Us volunteers sat on the floor at the back of the room for the Seamus Heaney poetry reading
- Townend itself – I’ve never lived anywhere more beautiful than that small hamlet, even at night, when you could go dizzy looking up at the stars.
- I’ve always loved old houses, and there is nothing more historically thrilling than sitting in the Houseplace (living room) of Dove Cottage on a winter’s afternoon, stoking the fire, knowing that this is the very place where Dorothy and William sat, all those years ago.
- The closed period in January, when we had the immense privilege of handling the notebooks, letters and other priceless artefacts, as we cleaned the museum from top to bottom.
- My first opportunity to run creative writing workshops, leading school groups around Dove Cottage.
Things I found frustrating:
- The intense boredom of invigilating in the museum galleries during the winter months, when you’d find yourself relishing the task of checking the temperature and relative humidity for the tenth time that day.
- The challenge of communicating with hundreds of Japanese tourists. We often resorted to hand signals and smiles.
- Living with seven other people in one house, where fridge, freezer and cupboard space were at a high premium. Even a spot on the sofa was never guaranteed.
Myself (right) with a fellow Trust volunteer on the path near Rydal
- The cold calls from companies insisting that they must speak to Mr Wordsworth, certain that he will be interested in trying out their new broadband package.
- The largest spiders I have ever encountered, in the porch of Dove Cottage.
- The unrelenting rain.
And that led me to other museum roles in other places, from Hampton Court to the Ashmolean, and eventually to Cardiff, leaving my love of poetry behind. But now I’ve returned to those two things that have always inspired me: poetry and history. My PhD brings these together in a way I could not have imagined back then. I’m researching the use of ekphrastic poetry (poetry written in response to visual art) in museums.

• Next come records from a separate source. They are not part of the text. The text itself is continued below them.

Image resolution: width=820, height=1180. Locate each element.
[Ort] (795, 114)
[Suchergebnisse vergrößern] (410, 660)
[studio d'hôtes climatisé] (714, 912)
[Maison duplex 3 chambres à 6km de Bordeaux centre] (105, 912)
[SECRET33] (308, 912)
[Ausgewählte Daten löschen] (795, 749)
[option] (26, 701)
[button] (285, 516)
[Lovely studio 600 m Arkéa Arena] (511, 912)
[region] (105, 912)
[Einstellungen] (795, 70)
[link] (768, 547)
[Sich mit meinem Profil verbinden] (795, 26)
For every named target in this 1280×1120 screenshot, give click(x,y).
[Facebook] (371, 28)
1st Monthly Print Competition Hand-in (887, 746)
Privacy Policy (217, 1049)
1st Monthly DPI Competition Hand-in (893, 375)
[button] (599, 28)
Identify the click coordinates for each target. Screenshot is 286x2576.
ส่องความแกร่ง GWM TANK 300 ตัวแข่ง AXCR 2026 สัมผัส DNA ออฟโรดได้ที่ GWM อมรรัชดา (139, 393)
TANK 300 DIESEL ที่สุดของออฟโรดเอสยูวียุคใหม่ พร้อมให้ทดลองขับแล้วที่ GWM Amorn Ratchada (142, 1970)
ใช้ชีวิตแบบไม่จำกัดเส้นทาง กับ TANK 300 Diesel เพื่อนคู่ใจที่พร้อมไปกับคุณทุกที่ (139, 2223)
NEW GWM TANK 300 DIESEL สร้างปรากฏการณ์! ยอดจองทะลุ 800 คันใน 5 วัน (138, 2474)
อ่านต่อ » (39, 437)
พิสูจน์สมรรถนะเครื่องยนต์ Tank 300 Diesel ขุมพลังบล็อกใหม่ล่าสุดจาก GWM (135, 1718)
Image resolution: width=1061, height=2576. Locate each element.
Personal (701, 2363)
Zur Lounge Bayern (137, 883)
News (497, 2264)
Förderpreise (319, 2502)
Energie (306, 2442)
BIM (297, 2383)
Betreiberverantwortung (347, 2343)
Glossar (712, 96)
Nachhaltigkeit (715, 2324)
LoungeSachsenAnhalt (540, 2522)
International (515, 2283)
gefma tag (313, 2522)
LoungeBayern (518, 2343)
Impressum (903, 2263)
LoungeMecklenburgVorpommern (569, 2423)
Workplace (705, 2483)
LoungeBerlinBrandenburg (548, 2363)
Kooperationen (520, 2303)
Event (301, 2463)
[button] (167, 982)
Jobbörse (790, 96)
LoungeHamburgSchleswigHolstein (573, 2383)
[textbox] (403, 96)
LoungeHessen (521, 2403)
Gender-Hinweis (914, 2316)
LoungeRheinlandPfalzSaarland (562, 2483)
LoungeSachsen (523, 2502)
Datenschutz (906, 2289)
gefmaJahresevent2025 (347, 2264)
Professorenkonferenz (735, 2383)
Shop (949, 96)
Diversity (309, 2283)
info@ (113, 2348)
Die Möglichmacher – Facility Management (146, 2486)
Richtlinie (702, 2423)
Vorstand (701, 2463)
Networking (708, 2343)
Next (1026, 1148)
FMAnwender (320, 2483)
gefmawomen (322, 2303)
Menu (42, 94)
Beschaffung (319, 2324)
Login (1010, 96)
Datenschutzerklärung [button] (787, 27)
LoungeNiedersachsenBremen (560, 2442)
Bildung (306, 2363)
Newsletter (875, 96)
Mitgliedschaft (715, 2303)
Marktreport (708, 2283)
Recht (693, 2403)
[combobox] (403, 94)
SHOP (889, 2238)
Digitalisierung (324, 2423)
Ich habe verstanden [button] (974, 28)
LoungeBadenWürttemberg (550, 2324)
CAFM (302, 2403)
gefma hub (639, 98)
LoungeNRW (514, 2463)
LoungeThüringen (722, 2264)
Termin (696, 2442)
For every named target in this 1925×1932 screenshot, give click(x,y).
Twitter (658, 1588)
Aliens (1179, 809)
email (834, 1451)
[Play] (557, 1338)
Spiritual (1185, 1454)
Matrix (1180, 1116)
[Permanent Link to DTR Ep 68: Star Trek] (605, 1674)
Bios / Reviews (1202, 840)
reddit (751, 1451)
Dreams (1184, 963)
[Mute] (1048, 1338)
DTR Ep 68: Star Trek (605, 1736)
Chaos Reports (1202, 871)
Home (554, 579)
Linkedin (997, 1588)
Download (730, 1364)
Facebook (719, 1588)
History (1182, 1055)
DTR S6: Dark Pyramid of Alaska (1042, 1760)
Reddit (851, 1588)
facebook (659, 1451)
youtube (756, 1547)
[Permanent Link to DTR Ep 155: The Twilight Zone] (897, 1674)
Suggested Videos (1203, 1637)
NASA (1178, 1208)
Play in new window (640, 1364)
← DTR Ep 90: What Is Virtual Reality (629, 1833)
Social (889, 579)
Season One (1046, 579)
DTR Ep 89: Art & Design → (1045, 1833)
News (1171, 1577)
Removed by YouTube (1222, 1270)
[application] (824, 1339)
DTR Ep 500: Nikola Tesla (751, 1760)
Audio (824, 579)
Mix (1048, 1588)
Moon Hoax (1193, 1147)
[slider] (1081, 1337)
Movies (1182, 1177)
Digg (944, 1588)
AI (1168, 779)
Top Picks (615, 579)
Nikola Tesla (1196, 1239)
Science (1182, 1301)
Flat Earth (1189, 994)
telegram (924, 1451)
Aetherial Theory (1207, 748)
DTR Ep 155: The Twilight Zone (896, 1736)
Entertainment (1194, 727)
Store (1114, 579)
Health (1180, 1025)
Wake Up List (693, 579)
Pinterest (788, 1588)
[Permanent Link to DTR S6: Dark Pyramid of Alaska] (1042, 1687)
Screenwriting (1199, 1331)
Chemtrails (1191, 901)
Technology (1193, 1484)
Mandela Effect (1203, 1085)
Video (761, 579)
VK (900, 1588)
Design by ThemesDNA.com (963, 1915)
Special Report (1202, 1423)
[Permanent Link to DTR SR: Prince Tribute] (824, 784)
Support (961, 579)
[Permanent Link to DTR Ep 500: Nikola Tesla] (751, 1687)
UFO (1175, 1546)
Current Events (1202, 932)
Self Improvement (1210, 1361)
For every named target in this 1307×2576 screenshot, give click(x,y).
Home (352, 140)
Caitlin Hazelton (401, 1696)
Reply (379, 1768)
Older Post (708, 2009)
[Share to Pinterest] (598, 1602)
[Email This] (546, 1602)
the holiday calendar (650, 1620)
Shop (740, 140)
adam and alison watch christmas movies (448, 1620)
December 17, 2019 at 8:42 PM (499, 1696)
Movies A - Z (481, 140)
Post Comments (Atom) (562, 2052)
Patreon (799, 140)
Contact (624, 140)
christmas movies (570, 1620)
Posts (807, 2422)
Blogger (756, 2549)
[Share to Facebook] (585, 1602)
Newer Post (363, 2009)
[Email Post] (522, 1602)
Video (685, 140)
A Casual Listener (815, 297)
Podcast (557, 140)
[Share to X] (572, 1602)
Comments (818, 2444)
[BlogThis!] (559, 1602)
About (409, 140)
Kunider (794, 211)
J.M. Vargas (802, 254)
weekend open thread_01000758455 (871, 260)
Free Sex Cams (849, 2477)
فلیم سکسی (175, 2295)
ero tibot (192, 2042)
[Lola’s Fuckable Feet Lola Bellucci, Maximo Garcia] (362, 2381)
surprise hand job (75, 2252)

While this research is not especially Wordsworth-related, Wordsworth did write a number of ekphrastic poems. ‘Elegiac Stanzas Suggested by a Picture of Peele Castle in a Storm, Painted by Sir George Beaumont’ was written a year after the tragic death of Wordsworth’s brother, Captain John Wordsworth, who drowned at sea. Wordsworth writes about his memory of visiting the real Peele Castle, at a time when the surrounding sea was ‘tranquil’ and ‘calm’, and he imagines the alternative painting that he would have painted himself. He then reflects on his change in mood, praising this vision of the stormy sea:
O ’tis a passionate Work!—yet wise and well,
Well chosen is the spirit that is here;
That Hulk which labours in the deadly swell,
This rueful sky, this pageantry of fear!
Wordsworth’s grief infuses both his recollections and the painting itself, taking over as the subject of the poem, ending with the line ‘Not without hope we suffer and we mourn’.
This intrigues me, as does all ekphrastic poetry, and the strange relationship we have with our own memories and our collective memory, our history. When we look at a painting, how much of what we see is influenced by our own memories of other things we’ve seen or experienced? When we read an ekphrastic poem, can it actually change our interpretation of the painting that inspired it? I can’t read Wordsworth’s poem without recalling my own memories of Dove Cottage and the time I spent volunteering at The Wordsworth Trust, and I think that much of what I write contains echoes of my own poetic past – the poems I’ve read, and other poems or drafts of poems that I’ve written. All poetry, I believe, is meta-poetry, in the sense that it is impossible not to be aware (at least on some kind of subconscious level) of everything that came before.